Work order:
Copy exactly the line containing "Click the 干涉保护 interference protection icon" and each line after it to the end of the listing, and output nothing else.

Data provided:
· · · · ·

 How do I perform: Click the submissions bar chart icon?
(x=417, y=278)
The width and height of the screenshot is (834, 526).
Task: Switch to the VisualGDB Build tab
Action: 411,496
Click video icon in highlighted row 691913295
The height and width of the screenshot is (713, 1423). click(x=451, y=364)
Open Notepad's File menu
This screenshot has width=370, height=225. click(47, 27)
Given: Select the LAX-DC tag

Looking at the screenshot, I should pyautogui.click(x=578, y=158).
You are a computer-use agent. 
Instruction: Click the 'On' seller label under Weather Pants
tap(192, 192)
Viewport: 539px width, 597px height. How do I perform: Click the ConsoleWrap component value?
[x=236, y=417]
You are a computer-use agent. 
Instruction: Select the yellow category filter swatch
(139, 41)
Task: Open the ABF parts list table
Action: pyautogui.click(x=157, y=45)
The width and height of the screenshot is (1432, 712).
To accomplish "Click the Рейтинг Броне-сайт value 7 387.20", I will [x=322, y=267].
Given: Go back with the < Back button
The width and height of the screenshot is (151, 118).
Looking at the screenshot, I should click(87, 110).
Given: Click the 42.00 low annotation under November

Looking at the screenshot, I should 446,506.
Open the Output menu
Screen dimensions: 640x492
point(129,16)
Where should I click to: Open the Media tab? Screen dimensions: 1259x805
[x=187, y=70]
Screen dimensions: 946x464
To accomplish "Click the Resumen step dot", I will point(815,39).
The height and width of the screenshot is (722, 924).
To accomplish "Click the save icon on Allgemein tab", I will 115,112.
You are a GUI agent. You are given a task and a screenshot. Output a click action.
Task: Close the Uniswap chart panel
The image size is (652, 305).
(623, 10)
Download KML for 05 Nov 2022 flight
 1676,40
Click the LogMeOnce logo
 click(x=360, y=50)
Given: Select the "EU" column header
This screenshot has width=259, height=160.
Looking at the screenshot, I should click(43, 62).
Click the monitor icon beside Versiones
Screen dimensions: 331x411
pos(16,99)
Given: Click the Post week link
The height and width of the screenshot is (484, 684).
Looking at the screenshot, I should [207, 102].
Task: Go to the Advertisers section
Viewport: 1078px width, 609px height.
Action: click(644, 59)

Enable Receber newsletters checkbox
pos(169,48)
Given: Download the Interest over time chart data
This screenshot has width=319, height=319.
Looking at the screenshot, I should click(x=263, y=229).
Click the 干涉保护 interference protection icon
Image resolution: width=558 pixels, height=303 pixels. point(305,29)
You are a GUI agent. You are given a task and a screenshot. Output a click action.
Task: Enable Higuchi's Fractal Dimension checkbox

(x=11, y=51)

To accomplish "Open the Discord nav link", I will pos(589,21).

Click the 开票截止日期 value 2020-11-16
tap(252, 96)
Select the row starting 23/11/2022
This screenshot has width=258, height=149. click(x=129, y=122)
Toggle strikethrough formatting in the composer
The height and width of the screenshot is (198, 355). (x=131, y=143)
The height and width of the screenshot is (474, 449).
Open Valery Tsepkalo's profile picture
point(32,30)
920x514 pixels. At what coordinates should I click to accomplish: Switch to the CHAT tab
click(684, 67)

· · · · ·

Your solution:
Click the 干涉保护 interference protection icon
Image resolution: width=558 pixels, height=303 pixels. point(305,29)
You are a GUI agent. You are given a task and a screenshot. Output a click action.
Task: Enable Higuchi's Fractal Dimension checkbox

(x=11, y=51)

To accomplish "Open the Discord nav link", I will pos(589,21).

Click the 开票截止日期 value 2020-11-16
tap(252, 96)
Select the row starting 23/11/2022
This screenshot has width=258, height=149. click(x=129, y=122)
Toggle strikethrough formatting in the composer
The height and width of the screenshot is (198, 355). (x=131, y=143)
The height and width of the screenshot is (474, 449).
Open Valery Tsepkalo's profile picture
point(32,30)
920x514 pixels. At what coordinates should I click to accomplish: Switch to the CHAT tab
click(684, 67)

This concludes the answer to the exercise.